SUPPLIED MATERIAL section start
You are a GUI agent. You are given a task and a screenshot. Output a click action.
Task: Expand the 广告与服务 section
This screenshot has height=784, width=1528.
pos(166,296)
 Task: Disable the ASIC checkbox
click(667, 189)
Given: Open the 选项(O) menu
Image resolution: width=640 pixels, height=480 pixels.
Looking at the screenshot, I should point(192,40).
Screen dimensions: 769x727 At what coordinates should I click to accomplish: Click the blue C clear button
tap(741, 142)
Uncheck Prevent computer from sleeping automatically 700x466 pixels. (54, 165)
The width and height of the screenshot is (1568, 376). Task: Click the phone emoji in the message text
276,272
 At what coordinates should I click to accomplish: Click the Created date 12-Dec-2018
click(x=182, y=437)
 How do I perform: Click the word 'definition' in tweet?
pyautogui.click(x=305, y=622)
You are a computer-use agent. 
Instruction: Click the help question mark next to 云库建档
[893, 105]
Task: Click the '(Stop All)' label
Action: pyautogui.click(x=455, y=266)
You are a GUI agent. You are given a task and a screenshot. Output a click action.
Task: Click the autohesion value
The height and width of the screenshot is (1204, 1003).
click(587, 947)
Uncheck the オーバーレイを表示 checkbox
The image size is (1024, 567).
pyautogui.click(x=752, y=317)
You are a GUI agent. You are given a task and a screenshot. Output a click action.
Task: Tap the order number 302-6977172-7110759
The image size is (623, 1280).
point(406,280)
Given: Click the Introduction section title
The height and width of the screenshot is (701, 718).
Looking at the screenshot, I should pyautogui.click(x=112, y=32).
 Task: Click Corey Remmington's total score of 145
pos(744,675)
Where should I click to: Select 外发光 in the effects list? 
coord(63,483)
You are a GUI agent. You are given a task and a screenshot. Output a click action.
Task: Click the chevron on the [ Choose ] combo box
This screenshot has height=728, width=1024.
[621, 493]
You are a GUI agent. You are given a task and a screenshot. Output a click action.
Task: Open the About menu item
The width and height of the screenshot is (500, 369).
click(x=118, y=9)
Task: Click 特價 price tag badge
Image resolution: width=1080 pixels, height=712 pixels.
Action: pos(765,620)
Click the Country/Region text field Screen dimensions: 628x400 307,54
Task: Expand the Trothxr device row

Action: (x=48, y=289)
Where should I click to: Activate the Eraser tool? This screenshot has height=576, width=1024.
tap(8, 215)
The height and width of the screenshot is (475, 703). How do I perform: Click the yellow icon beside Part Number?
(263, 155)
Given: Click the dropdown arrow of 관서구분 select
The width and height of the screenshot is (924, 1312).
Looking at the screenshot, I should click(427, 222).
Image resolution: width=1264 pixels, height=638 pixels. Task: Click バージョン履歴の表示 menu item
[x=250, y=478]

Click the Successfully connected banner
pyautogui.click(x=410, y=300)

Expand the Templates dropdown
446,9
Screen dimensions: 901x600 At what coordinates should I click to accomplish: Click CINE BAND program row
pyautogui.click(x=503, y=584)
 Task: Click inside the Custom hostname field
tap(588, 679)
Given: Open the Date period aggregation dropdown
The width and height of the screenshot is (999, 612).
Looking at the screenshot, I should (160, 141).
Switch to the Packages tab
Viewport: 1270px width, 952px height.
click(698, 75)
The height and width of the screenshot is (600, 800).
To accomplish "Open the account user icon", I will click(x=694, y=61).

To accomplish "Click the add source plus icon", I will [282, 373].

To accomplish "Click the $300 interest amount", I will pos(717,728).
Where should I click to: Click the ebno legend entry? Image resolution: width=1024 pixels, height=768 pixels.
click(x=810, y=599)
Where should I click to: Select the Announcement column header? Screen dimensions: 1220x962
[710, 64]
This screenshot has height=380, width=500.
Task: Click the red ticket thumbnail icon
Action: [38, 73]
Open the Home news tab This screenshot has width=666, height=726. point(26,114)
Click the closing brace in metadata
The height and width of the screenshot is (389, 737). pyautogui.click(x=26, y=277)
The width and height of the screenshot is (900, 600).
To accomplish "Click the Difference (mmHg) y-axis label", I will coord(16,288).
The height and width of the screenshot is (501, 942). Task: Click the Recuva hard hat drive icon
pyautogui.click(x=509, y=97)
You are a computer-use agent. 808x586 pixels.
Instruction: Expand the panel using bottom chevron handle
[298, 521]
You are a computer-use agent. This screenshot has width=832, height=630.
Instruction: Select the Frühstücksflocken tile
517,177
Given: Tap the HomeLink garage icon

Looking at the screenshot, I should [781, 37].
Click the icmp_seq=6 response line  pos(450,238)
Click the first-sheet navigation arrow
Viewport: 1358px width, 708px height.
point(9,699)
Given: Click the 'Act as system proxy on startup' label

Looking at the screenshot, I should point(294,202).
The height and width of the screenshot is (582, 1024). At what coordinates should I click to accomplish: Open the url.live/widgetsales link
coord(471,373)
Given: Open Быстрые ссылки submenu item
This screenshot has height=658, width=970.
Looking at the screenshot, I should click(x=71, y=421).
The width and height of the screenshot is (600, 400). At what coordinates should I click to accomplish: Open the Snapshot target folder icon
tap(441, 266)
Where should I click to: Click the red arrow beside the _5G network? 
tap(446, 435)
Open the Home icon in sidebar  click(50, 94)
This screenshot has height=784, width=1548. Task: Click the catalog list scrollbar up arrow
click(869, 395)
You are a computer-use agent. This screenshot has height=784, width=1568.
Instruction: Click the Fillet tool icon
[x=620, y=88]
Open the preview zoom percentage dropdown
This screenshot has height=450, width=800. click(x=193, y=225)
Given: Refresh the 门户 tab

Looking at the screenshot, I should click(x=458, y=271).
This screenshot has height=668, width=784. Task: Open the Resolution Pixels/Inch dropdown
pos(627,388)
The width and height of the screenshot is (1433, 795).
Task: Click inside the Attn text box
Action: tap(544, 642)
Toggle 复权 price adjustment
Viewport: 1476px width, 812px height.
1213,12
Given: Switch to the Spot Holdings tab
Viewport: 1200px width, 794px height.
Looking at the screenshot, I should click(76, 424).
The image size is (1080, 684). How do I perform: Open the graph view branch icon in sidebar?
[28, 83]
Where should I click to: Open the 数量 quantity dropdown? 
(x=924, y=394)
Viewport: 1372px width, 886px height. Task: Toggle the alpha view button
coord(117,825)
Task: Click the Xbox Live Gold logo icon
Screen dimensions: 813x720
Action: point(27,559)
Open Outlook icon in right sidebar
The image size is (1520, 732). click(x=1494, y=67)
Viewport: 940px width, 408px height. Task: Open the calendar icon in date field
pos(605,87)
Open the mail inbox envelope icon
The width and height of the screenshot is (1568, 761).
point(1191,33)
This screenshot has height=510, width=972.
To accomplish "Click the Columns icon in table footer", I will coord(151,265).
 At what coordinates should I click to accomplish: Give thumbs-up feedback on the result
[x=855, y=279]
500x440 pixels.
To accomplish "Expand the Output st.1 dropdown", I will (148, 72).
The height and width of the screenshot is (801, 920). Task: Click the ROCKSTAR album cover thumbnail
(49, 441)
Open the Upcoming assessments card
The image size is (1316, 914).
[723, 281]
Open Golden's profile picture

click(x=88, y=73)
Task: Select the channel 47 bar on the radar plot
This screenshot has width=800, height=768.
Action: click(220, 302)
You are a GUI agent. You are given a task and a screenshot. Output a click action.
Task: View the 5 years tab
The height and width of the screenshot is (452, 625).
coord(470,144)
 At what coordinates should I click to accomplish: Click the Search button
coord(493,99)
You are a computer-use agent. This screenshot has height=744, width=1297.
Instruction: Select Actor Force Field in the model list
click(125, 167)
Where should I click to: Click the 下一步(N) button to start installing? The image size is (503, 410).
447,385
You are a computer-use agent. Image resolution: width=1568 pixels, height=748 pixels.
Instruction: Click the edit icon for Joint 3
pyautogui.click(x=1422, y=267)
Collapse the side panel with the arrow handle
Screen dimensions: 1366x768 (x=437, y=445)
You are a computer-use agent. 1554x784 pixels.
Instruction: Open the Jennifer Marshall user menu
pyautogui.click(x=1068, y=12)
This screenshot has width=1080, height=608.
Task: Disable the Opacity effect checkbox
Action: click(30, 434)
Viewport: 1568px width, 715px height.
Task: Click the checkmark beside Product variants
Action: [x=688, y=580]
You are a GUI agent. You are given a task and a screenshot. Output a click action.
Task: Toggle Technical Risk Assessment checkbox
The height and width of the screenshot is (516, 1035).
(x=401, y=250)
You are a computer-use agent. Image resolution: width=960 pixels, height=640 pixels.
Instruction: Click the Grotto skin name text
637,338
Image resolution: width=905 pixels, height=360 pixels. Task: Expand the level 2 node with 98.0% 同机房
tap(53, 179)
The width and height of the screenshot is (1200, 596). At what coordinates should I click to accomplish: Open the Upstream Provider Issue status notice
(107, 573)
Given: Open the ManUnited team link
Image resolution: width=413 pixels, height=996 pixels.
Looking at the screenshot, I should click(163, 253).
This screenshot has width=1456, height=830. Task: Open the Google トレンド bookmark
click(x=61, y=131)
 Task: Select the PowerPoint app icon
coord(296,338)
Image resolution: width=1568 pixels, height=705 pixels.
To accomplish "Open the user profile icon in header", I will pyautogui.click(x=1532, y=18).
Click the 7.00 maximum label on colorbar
SUPPLIED MATERIAL section end
Please return the lines above that run from the line containing "Uncheck Prevent computer" to the line containing "Uncheck the オーバーレイを表示 checkbox", inclusive, exactly and with no other lines.

Uncheck Prevent computer from sleeping automatically 700x466 pixels. (54, 165)
The width and height of the screenshot is (1568, 376). Task: Click the phone emoji in the message text
276,272
 At what coordinates should I click to accomplish: Click the Created date 12-Dec-2018
click(x=182, y=437)
 How do I perform: Click the word 'definition' in tweet?
pyautogui.click(x=305, y=622)
You are a computer-use agent. 
Instruction: Click the help question mark next to 云库建档
[893, 105]
Task: Click the '(Stop All)' label
Action: pyautogui.click(x=455, y=266)
You are a GUI agent. You are given a task and a screenshot. Output a click action.
Task: Click the autohesion value
The height and width of the screenshot is (1204, 1003).
click(587, 947)
Uncheck the オーバーレイを表示 checkbox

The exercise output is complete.